This morning’s Guardian carries a letter by the ASI, the Institute of Economic Affairs, the Institute of Directors, the Centre for Policy Studies, the Entrepreneurs Network and Conservatives for Liberty, on why we oppose the government’s migration cap. I wrote about why more free marketeers should care about immigration recently — we’re lucky that the UK’s foremost free market think tanks do.

The government’s net migration cap is hurting Britain’s economic recovery and long-term fiscal health.
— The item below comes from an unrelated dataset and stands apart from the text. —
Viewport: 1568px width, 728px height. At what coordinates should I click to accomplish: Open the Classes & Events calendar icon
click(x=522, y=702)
It can take around three months for a business to apply for a visa for a prospective employee, a significant unseen cost of the cap, and international firms may prefer to base themselves in countries where they can bring in staff from abroad more easily than they can in the UK.

Entrepreneurship is being affected, too: more than a quarter of Silicon Roundabout startup founders are foreign-born, and more than half of tech startups in California’s Silicon Valley are founded by immigrants. The cap on immigration is a cap on the innovative industries Britain needs to thrive.
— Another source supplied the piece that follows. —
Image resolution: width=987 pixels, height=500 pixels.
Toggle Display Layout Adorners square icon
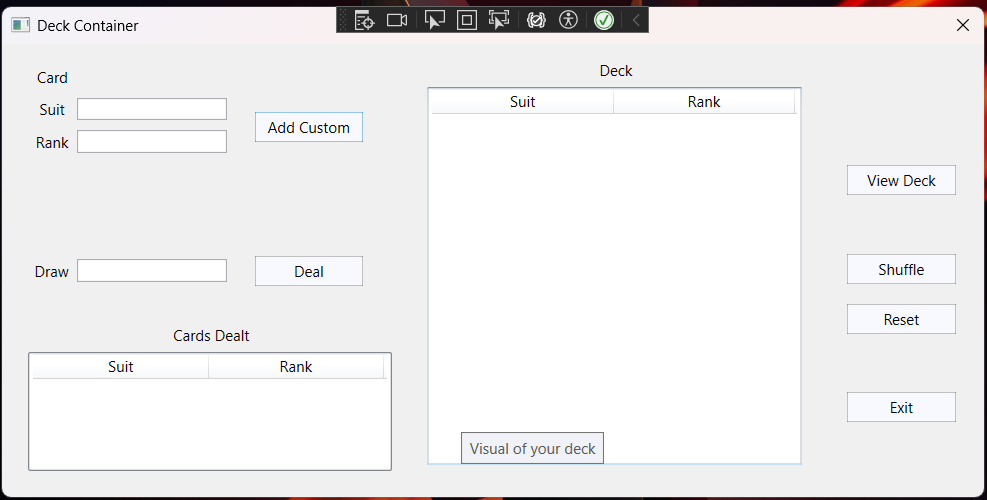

According to the Office for Budget Responsibility, without net immigration of at least 260,000 people per annum, public debt will approach 100% of GDP by 2060 as we struggle to pay for a ballooning pensions and healthcare bill. Countless studies have shown immigrants create jobs, raise natives’ real wages and even boost productivity.

Public concerns about benefits tourism are legitimate but are better addressed by reforms that restrict access to the welfare state. The migration cap does not discriminate between the small number of would-be welfare tourists and the many people who would like to work productively to create a better life for themselves and their families. The cap is hurting Britain and should be scrapped.

Sam Bowman, Research director, Adam Smith Institute,

Mark Littlewood, Director general, Institute of Economic Affairs,

Simon Walker, Director general, Institute of Directors,

Ryan Bourne, Head of economic research, Centre for Policy Studies,

Philip Salter, Director, The Entrepreneurs Network,

Thomas Stringer, Director, Conservatives for Liberty.